### WHAT YOU WILL DO
What you return should be every record, retyped without a single change.
======== EXTRACTED INFORMATION
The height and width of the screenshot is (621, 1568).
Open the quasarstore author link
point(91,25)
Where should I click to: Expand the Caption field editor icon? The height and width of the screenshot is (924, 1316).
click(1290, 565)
================
### SOLUTION TO THIS EXERCISE
The height and width of the screenshot is (621, 1568).
Open the quasarstore author link
point(91,25)
Where should I click to: Expand the Caption field editor icon? The height and width of the screenshot is (924, 1316).
click(1290, 565)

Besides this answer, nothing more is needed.